Below are the entries. Transcribe exactly the lines from the one with "Screen dimensions: 1395x901" through the one with "Click the 后端代理地址", ends included, and leave out all others.

----------

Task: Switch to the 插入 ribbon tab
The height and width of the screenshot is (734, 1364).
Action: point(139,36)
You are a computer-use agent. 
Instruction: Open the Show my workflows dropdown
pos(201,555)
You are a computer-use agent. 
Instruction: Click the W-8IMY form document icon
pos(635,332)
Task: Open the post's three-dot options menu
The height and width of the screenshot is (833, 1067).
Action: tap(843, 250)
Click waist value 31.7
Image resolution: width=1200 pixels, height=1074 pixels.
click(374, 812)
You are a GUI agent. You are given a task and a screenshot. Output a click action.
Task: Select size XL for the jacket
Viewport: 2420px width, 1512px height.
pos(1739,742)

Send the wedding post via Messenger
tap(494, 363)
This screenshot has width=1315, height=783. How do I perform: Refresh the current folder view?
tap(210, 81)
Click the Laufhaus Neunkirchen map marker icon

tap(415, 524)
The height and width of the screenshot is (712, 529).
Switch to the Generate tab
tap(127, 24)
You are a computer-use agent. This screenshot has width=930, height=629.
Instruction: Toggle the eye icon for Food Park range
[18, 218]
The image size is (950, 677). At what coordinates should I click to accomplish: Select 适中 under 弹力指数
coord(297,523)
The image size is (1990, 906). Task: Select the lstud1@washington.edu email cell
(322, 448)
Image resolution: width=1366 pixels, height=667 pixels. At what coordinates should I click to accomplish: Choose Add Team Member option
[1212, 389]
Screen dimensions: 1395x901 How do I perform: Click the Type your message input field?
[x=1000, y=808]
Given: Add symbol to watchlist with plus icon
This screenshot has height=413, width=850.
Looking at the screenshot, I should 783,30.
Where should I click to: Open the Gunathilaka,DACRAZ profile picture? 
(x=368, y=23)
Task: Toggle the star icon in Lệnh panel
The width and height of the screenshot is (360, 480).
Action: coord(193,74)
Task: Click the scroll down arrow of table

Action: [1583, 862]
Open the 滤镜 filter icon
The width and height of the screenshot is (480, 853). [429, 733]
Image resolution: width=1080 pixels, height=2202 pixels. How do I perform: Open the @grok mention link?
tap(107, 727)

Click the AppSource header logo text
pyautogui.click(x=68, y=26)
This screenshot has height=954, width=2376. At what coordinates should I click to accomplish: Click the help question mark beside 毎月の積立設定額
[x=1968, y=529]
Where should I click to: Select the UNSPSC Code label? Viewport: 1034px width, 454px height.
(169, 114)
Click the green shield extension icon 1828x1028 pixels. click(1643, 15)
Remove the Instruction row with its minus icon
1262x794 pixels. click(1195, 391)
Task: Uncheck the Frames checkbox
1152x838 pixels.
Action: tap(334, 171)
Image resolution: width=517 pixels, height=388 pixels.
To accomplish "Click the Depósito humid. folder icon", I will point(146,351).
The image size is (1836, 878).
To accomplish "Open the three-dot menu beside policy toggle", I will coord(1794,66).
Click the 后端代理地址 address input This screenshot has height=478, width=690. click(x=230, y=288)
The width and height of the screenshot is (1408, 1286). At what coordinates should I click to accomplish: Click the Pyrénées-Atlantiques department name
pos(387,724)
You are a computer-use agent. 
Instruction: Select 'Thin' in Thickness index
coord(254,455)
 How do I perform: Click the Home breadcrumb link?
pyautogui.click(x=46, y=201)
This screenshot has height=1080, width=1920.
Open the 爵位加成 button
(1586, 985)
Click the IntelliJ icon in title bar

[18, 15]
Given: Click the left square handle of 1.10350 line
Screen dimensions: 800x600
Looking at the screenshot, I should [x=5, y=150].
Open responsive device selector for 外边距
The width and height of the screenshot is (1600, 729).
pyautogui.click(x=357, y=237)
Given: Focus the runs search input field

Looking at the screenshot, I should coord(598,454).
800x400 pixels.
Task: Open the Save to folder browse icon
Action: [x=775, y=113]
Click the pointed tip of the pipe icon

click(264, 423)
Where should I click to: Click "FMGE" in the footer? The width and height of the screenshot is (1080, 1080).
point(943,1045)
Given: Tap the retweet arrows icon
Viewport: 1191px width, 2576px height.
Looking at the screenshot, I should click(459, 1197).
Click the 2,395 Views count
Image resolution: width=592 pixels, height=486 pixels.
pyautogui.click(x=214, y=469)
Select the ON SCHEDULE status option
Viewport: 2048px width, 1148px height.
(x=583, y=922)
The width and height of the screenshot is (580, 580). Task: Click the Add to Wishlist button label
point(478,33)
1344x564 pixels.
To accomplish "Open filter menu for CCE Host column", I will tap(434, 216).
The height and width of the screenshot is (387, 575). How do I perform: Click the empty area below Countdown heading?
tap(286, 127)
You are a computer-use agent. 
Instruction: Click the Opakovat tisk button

----------

Task answer =
Screen dimensions: 1395x901 How do I perform: Click the Type your message input field?
[x=1000, y=808]
Given: Add symbol to watchlist with plus icon
This screenshot has height=413, width=850.
Looking at the screenshot, I should 783,30.
Where should I click to: Open the Gunathilaka,DACRAZ profile picture? 
(x=368, y=23)
Task: Toggle the star icon in Lệnh panel
The width and height of the screenshot is (360, 480).
Action: coord(193,74)
Task: Click the scroll down arrow of table

Action: [1583, 862]
Open the 滤镜 filter icon
The width and height of the screenshot is (480, 853). [429, 733]
Image resolution: width=1080 pixels, height=2202 pixels. How do I perform: Open the @grok mention link?
tap(107, 727)

Click the AppSource header logo text
pyautogui.click(x=68, y=26)
This screenshot has height=954, width=2376. At what coordinates should I click to accomplish: Click the help question mark beside 毎月の積立設定額
[x=1968, y=529]
Where should I click to: Select the UNSPSC Code label? Viewport: 1034px width, 454px height.
(169, 114)
Click the green shield extension icon 1828x1028 pixels. click(1643, 15)
Remove the Instruction row with its minus icon
1262x794 pixels. click(1195, 391)
Task: Uncheck the Frames checkbox
1152x838 pixels.
Action: tap(334, 171)
Image resolution: width=517 pixels, height=388 pixels.
To accomplish "Click the Depósito humid. folder icon", I will point(146,351).
The image size is (1836, 878).
To accomplish "Open the three-dot menu beside policy toggle", I will coord(1794,66).
Click the 后端代理地址 address input This screenshot has height=478, width=690. click(x=230, y=288)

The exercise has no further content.